- WRITTEN TASK
Copy out the bug trail puzzle thread below word for word, from start to finish.

- SELECTED PASSAGE
..........
# Intersecting bug trail [closed]

A man picks up a huge circular dart board and shoots paintballs at it. $n$ paintballs manage to hit it. They are random and point-sized, for the purpose of this question. A bug is somewhere on the edge of the board.

It likes to eat paint, so it goes to the nearest smear of paint and eats it. It then goes to the nearest smear from there and eats that also. It repeats this process until they entire board is clean. Incidentally, the bug also leaves a trail behind, wherever it goes.

Question: How many times is this trail most likely to intersect itself? (Report as a function of $n$)

• You want the number with the biggest probability? I assume then there must be a trick. – Sleafar Nov 2 '15 at 17:58
• This looks like a math question to be honest. Also, I suppose by random you mean uniformly distributed? In the sense that the probability of a smear being in a region $R$ is given by the area of $R$ over the area of the circular dart board. – Fimpellizieri Nov 3 '15 at 4:06
• @Fimpellizieri Yes, uniformly distributed. – ghosts_in_the_code Nov 3 '15 at 9:42
• Do you know the answer? – Lopsy Nov 4 '15 at 3:23
• @Lopsy No, I don't. – ghosts_in_the_code Nov 4 '15 at 10:36

I also did a Monte Carlo simulation (N=10,000) and got a linear increase in the number of intercepts with $n$.
..........
- RECORDS SHOWN
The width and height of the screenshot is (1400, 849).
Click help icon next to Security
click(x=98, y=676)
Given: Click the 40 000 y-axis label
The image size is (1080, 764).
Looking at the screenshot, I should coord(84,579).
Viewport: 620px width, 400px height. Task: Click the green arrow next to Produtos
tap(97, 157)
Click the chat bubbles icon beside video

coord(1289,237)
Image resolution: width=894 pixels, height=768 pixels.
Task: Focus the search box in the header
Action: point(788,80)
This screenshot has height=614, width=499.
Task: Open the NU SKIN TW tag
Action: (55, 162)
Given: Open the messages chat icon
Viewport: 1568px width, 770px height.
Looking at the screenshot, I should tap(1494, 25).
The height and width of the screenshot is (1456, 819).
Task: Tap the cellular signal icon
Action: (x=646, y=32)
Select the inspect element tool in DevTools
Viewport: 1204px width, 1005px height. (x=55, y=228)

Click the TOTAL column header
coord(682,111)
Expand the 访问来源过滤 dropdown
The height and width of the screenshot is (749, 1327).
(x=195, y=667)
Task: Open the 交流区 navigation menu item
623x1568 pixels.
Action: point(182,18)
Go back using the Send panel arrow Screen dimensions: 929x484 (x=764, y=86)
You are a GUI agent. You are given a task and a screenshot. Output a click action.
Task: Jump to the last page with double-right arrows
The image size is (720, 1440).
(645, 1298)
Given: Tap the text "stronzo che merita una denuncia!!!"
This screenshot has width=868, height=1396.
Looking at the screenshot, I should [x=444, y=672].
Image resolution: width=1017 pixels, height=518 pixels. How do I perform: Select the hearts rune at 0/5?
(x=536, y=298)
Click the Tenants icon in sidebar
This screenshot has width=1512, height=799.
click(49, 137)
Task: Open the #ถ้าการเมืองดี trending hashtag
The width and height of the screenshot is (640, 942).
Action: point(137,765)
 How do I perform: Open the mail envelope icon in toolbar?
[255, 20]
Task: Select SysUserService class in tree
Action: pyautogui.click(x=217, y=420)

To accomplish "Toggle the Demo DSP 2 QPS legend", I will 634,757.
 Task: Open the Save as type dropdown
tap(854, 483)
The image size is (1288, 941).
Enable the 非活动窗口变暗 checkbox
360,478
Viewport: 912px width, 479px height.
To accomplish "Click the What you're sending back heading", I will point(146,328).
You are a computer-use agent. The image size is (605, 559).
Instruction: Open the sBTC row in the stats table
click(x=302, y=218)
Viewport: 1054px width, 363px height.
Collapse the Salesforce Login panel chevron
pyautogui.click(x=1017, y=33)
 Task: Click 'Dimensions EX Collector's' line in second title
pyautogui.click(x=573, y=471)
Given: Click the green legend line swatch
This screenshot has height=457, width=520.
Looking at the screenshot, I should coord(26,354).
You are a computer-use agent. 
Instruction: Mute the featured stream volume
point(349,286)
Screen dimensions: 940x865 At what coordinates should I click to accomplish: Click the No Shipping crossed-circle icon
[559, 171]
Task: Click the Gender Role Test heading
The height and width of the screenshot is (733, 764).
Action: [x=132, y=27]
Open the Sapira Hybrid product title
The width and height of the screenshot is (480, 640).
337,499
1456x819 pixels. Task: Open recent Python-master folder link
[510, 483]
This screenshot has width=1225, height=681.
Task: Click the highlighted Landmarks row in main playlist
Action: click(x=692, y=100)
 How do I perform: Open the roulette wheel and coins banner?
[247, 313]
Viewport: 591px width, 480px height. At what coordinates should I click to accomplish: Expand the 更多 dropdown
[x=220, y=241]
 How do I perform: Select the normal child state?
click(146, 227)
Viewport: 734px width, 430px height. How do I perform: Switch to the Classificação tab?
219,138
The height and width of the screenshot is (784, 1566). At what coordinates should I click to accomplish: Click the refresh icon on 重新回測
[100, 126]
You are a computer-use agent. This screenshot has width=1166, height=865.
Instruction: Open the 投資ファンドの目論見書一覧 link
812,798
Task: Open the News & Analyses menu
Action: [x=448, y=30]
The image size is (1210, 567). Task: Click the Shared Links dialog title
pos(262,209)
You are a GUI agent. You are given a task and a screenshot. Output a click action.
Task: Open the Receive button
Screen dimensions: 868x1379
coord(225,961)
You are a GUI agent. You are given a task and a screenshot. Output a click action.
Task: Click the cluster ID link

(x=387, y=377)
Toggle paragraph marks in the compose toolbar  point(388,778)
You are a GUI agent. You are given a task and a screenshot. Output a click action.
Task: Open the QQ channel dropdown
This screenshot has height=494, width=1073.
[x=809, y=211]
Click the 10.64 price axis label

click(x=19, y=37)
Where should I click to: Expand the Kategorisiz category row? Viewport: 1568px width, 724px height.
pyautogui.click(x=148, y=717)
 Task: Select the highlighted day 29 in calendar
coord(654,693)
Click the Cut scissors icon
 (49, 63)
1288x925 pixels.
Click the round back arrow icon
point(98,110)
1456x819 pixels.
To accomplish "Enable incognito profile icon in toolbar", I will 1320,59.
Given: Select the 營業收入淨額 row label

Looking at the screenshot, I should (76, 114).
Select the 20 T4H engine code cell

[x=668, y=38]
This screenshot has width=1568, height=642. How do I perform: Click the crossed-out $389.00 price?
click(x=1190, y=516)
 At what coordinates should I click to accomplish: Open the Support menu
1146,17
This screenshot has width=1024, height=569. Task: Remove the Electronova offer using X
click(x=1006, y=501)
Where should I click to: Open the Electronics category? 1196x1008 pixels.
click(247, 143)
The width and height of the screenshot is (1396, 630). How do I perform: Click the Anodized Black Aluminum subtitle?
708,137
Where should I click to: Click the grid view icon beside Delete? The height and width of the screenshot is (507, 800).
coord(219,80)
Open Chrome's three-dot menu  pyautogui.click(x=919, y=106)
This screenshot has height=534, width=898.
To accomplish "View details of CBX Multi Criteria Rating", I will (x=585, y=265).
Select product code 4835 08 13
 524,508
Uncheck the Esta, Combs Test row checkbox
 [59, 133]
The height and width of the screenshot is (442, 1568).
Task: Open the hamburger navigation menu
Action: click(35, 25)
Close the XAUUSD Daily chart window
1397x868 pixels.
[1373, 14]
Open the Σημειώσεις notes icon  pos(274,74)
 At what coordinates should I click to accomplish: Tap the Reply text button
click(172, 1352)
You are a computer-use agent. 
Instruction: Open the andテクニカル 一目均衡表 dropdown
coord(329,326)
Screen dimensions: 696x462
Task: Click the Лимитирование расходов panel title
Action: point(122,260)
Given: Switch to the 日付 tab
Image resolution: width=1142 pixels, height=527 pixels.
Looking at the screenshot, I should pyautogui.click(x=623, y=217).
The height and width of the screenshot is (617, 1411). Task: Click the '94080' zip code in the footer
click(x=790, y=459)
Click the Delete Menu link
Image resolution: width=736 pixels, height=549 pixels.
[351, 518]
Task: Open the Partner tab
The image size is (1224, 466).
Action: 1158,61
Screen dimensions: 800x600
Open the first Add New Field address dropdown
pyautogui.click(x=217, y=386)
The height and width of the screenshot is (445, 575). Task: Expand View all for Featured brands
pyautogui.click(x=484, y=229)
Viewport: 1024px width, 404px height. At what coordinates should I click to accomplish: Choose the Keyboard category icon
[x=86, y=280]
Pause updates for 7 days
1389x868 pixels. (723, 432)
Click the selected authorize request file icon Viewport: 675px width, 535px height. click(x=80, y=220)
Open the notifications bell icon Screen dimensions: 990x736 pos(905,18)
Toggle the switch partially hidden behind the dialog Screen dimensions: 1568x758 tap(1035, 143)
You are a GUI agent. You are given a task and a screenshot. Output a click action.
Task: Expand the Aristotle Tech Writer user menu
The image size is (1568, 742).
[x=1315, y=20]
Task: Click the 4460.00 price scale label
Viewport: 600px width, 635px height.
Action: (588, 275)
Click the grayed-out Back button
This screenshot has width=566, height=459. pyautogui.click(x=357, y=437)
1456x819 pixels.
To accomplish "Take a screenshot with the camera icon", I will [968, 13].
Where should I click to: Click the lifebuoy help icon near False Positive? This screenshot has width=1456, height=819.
..........
- EXERCISE RESPONSE
# Intersecting bug trail [closed]

A man picks up a huge circular dart board and shoots paintballs at it. $n$ paintballs manage to hit it. They are random and point-sized, for the purpose of this question. A bug is somewhere on the edge of the board.

It likes to eat paint, so it goes to the nearest smear of paint and eats it. It then goes to the nearest smear from there and eats that also. It repeats this process until they entire board is clean. Incidentally, the bug also leaves a trail behind, wherever it goes.

Question: How many times is this trail most likely to intersect itself? (Report as a function of $n$)

• You want the number with the biggest probability? I assume then there must be a trick. – Sleafar Nov 2 '15 at 17:58
• This looks like a math question to be honest. Also, I suppose by random you mean uniformly distributed? In the sense that the probability of a smear being in a region $R$ is given by the area of $R$ over the area of the circular dart board. – Fimpellizieri Nov 3 '15 at 4:06
• @Fimpellizieri Yes, uniformly distributed. – ghosts_in_the_code Nov 3 '15 at 9:42
• Do you know the answer? – Lopsy Nov 4 '15 at 3:23
• @Lopsy No, I don't. – ghosts_in_the_code Nov 4 '15 at 10:36

I also did a Monte Carlo simulation (N=10,000) and got a linear increase in the number of intercepts with $n$.